Pancalli: "Se Virginia Raggi dovesse diventare sindaco di Roma, dovrebbe cambiare idea su Roma2024"

"Se Raggi vincesse al ballottaggio contro Giachetti sarei preoccupato per la sorte della candidatura olimpica di Roma per il 2024, ma non avrei timore" ha dichiarato, in un'intervista sul sito on-line di 'La Repubblica', il vice-presidente del Comitato Promotore di Roma2024 Luca Pancalli, parlando della candidata a sindaco del Movimento Cinque Stelle, Virginia Raggi, che, qualora vincesse il ballottaggio con l'esponente del Pd Roberto Giachetti, potrebbe ribadire il suo no ai Giochi nella Capitale "Sono convinto che un sindaco debba valutare senza pregiudizi le opportunità che un'Olimpiade offre alla città, sia dal punto di vista economico che culturale. E sono fiducioso che, se Raggi diventasse primo cittadino, possa e debba farlo. Anche perché mi auguro che da qui al 2024 le buche e il traffico siano problemi risolti a prescindere dalle Olimpiadi, altrimenti vuol dire che tutti avremo fallito. La candidata Cinque stelle teme che, se la capitale davvero ospitasse i Giochi nel 2024, molti soldi destinati alle infrastrutture andrebbero a grandi opere che restano a metà. Così come capitato per gli impianti dei Mondiali di Nuoto del 2009 di Tor Vergata, progettati da Calatrava. Se una persona ha preso la febbre una volta non può smettere di uscire perché ha paura di ammalarsi nuovamente. Come ex atleta e uomo che da 35 anni vive sulla sedia a rotelle, le sfide non mi spaventano.
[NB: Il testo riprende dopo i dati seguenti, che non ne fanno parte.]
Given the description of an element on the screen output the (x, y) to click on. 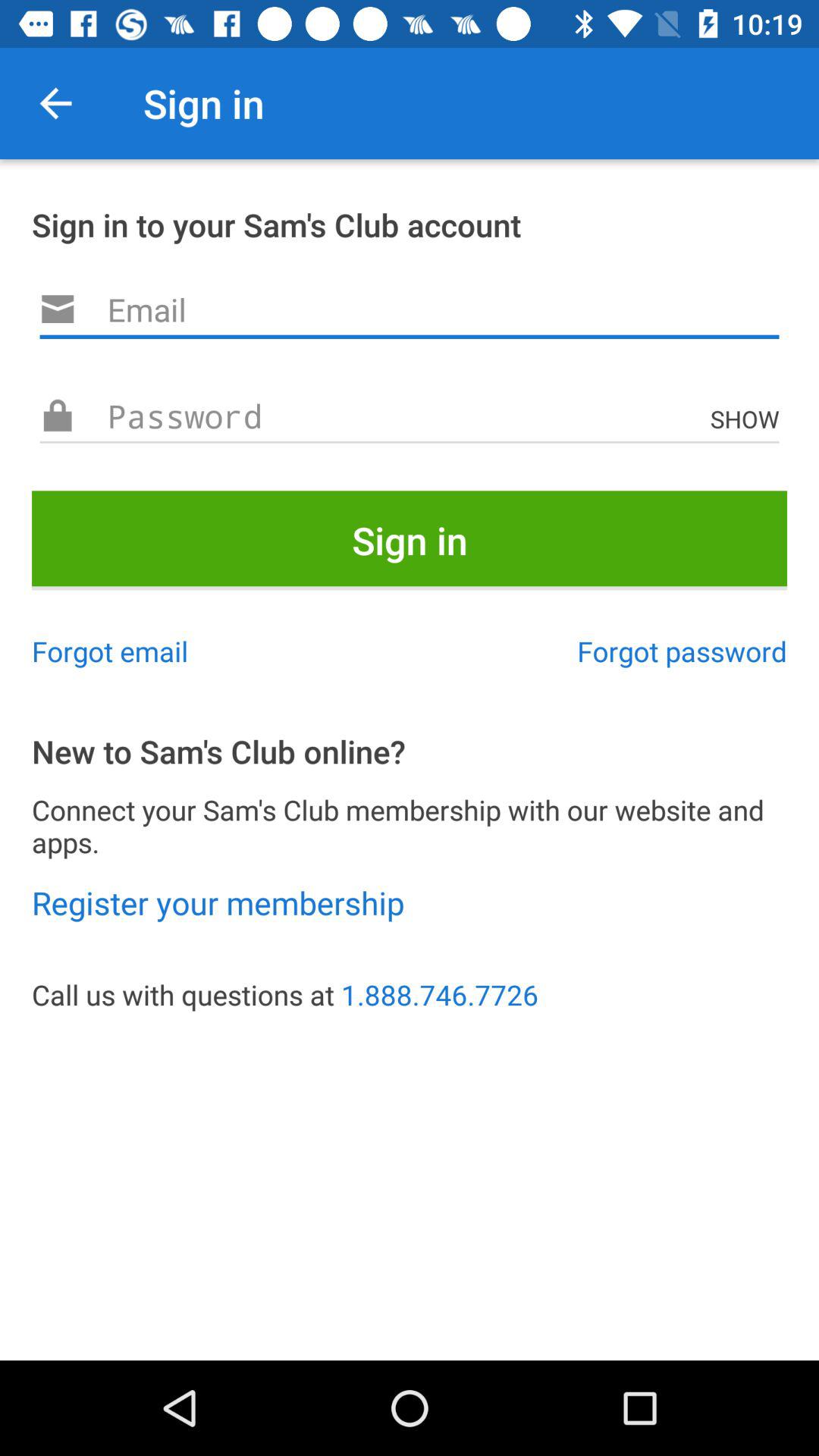
tap icon below sign in icon (682, 650)
Given the description of an element on the screen output the (x, y) to click on. 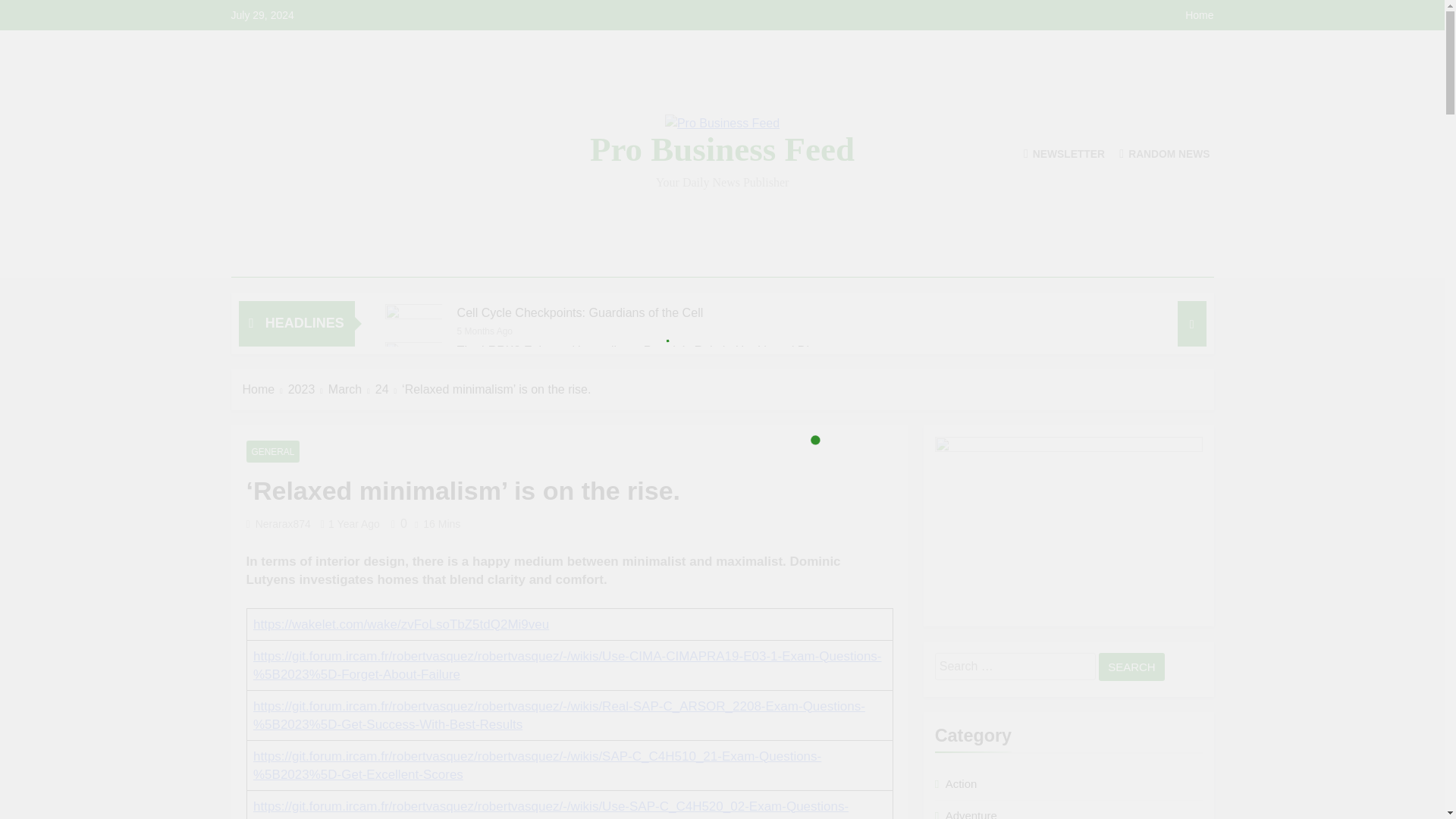
Search (1131, 666)
RANDOM NEWS (1164, 153)
5 Months Ago (484, 329)
2023 (308, 389)
March (352, 389)
Home (265, 389)
Nerarax874 (283, 523)
1 Year Ago (354, 523)
Search (1131, 666)
0 (396, 522)
Cell Cycle Checkpoints: Guardians of the Cell (580, 312)
GENERAL (272, 451)
24 (388, 389)
NEWSLETTER (1064, 153)
Home (1198, 15)
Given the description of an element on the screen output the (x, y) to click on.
E credo quindi che se in passato sono stati commessi degli errori, per il futuro il grande obiettivo per la città sia di non commetterli di nuovo. Le Olimpiadi e i miliardi di euro che arriveranno dal governo, dal Cio e dagli investitori privati saranno un modo per rimodernare il 77 per cento degli impianti esistenti e realizzare nuove infrastrutture. Sarà poi compito del nuovo sindaco, del Comune, di vigilare affinché tutto sia realizzato con trasparenza e regolarità. Possiamo lasciare una grande eredità a Roma grazie alle Olimpiadi: una nuova metro fino a Tor Vergata, trasporti pubblici accessibili ai disabili, sistemare strade, costruire nuovi alloggi. Insomma, far diventare la capitale moderna, all'avanguardia, vivibile. E non credo che Raggi sia contraria a tutto questo. È evidente che le posizioni sono diverse. Noi pensiamo che le Olimpiadi siano un'opportunità per Roma. Raggi non è della stessa opinione. La Cinque Stelle ora ha delle idee. Se sarà sindaco non dovrà azzerarle, ma non può rapportarsi con Roma2024 avendo pregiudizi. Serve un nuovo confronto".